I think it can be fixed that way, yes. But the "constant" you mention depends on the variance so it is not really a constant....

halasadi commented 6 years ago

Is it necessary to put a prior on nowmrateS2?

The prior on nowmrateS2 has two hyper-parameters and there is also a bound on the mrate such that it must be +-2 within the mean in the log10 scale. In total, that is 3 parameters not estimated from the data. I wonder what the difference of doing that versus just setting nowmrateS2 = 1 (where ~95% of the mass will be +- 2 within the mean). That will be just one parameter not estimated from the data.

EDIT: I've changed the code to implement just setting nowmrateS2 = 1 and the resulting migration surface looked quite a bit more rugged resulting from poorer MCMC mixing.

stephens999 commented 6 years ago

@dipetkov although this update is a "bug" there is some chance that fixing it will actually not be a good idea - Hussein and I have come to the conclusion that the default inverse gamma prior on omega is not really sensible (puts most mass on very large values of omega).

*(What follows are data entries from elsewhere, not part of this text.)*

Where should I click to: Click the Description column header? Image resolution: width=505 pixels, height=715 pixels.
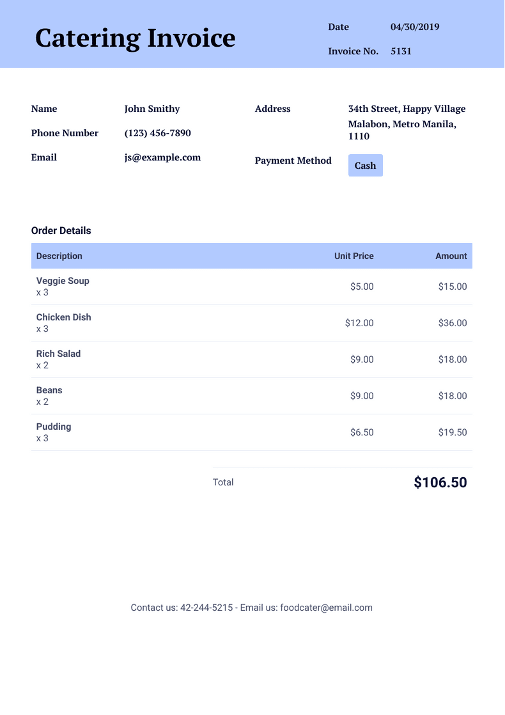coord(59,256)
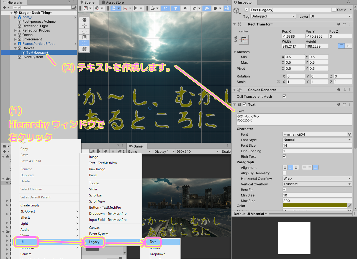Image resolution: width=357 pixels, height=259 pixels.
Task: Select Text under the Legacy submenu
Action: point(153,242)
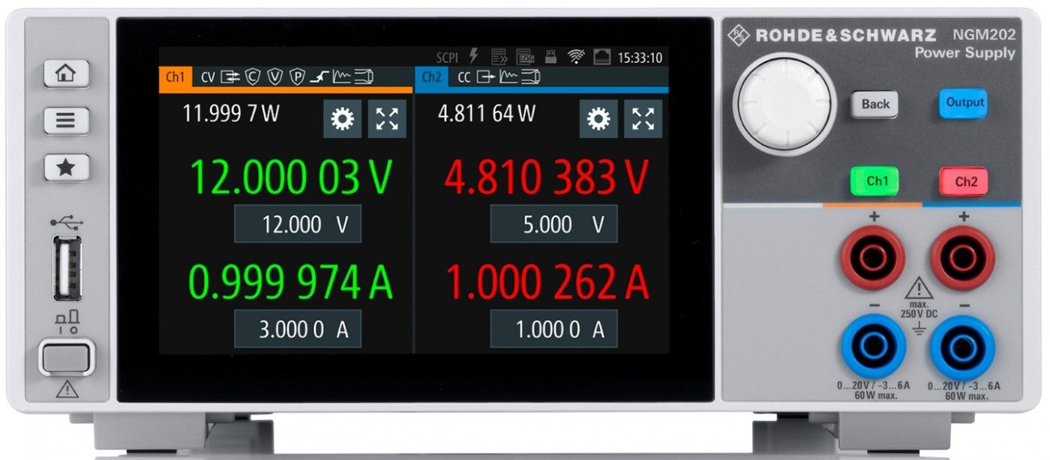This screenshot has width=1050, height=460.
Task: Expand Ch1 view to full screen
Action: 387,119
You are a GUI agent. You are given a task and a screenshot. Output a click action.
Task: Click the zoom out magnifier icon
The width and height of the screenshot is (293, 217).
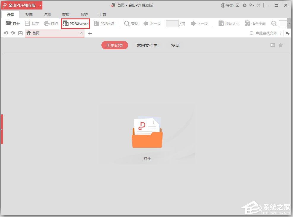tap(273, 23)
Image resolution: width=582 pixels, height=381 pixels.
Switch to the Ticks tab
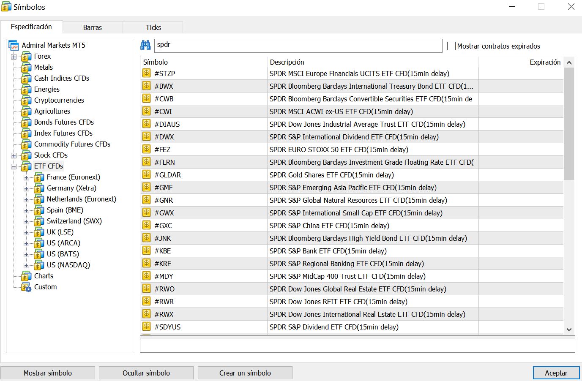point(153,27)
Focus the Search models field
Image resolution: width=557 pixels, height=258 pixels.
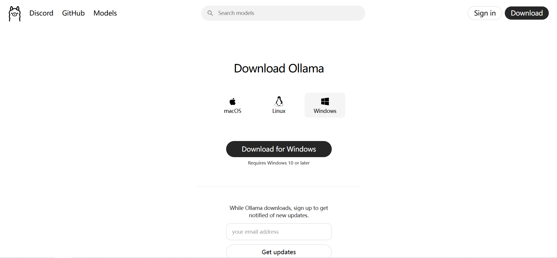(x=283, y=13)
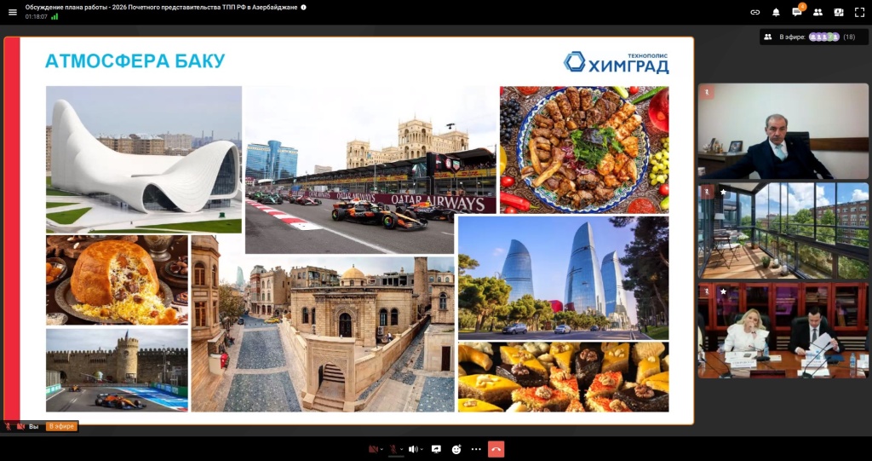Toggle the camera on
The image size is (872, 461).
click(372, 449)
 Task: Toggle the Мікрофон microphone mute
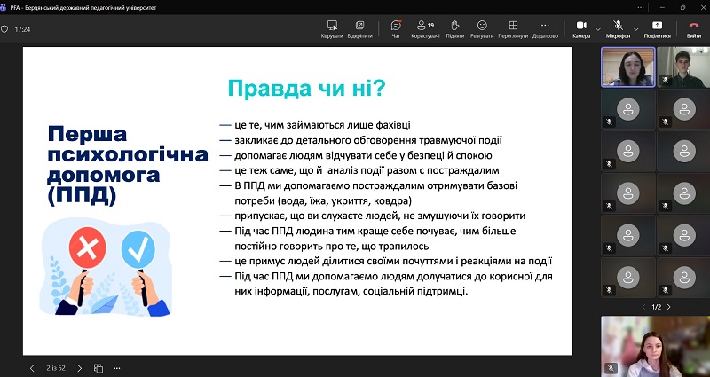(x=619, y=28)
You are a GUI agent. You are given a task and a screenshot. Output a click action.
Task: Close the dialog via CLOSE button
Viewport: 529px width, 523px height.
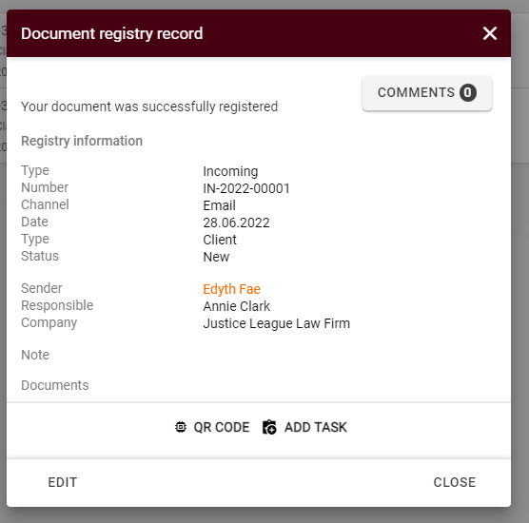click(x=455, y=482)
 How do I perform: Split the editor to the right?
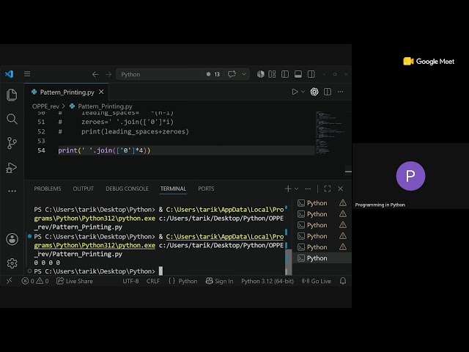tap(328, 92)
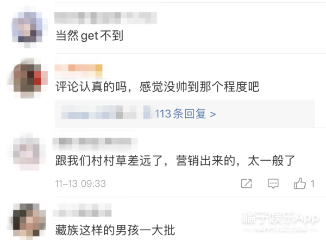Open avatar of the '当然get不到' commenter
Screen dimensions: 326x240
point(27,27)
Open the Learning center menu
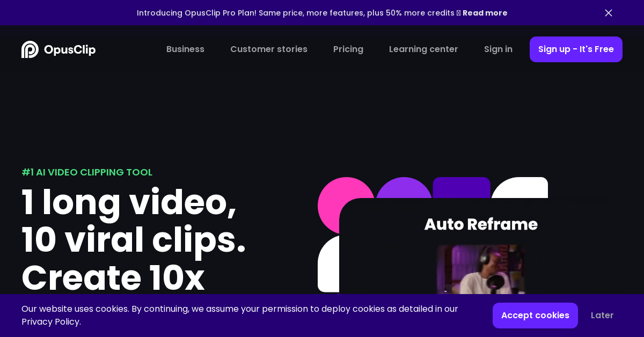644x337 pixels. (x=423, y=49)
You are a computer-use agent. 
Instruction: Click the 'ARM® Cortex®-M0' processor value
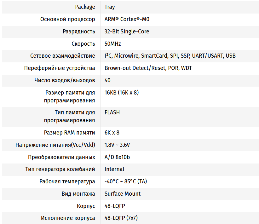click(x=127, y=19)

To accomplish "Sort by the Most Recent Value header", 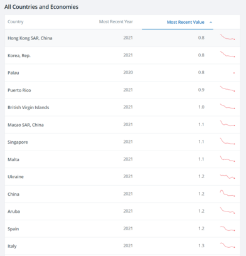I will [x=185, y=22].
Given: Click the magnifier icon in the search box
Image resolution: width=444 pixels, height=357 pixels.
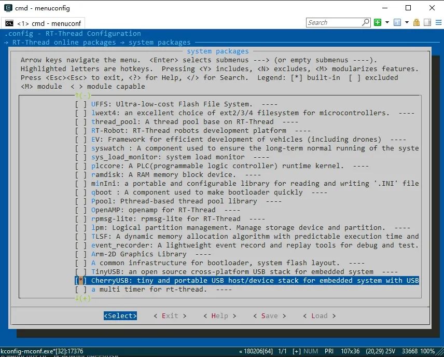Looking at the screenshot, I should 366,22.
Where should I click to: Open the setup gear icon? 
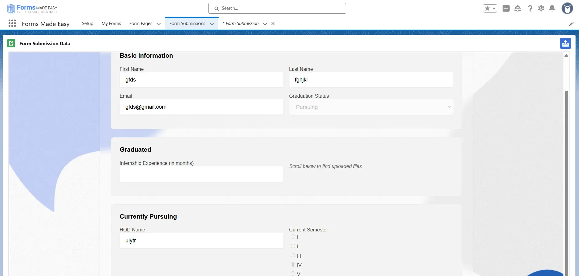tap(541, 9)
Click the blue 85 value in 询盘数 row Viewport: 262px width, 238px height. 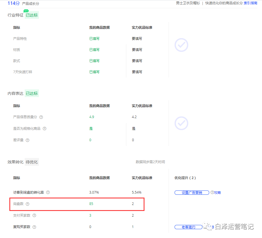[91, 204]
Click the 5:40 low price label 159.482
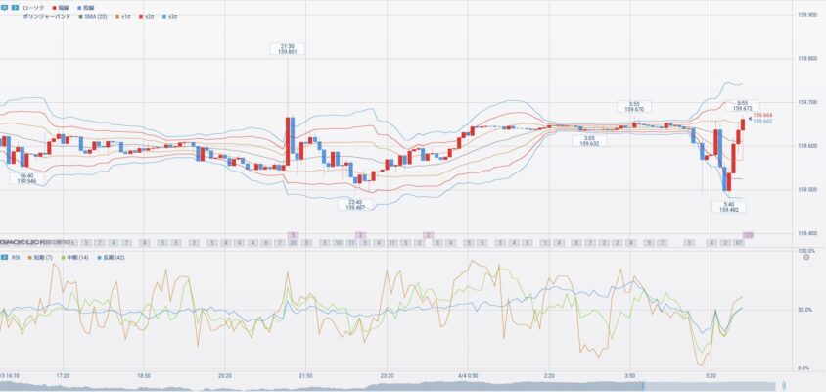This screenshot has width=826, height=392. click(x=728, y=206)
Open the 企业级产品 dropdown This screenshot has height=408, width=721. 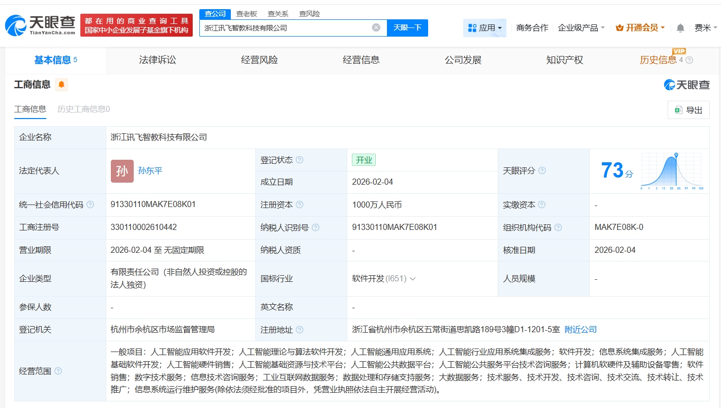coord(581,28)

We are considering the following fix: put a uniform prior on log10(omega) in some range. Say [-3,0], so omega ranges from very small (0.001) to moderate (1).

With this we might also dispense with the truncation on e... the truncation of omega at 1 should strongly encourage e not to be too big?

Omega could be updated by a simple MH random walk (or actually one could maybe do better as I think with the (finite) uniform prior on log(omega) the posterior on omega may be truncated inverse gamma, and one could do a Gibbs step?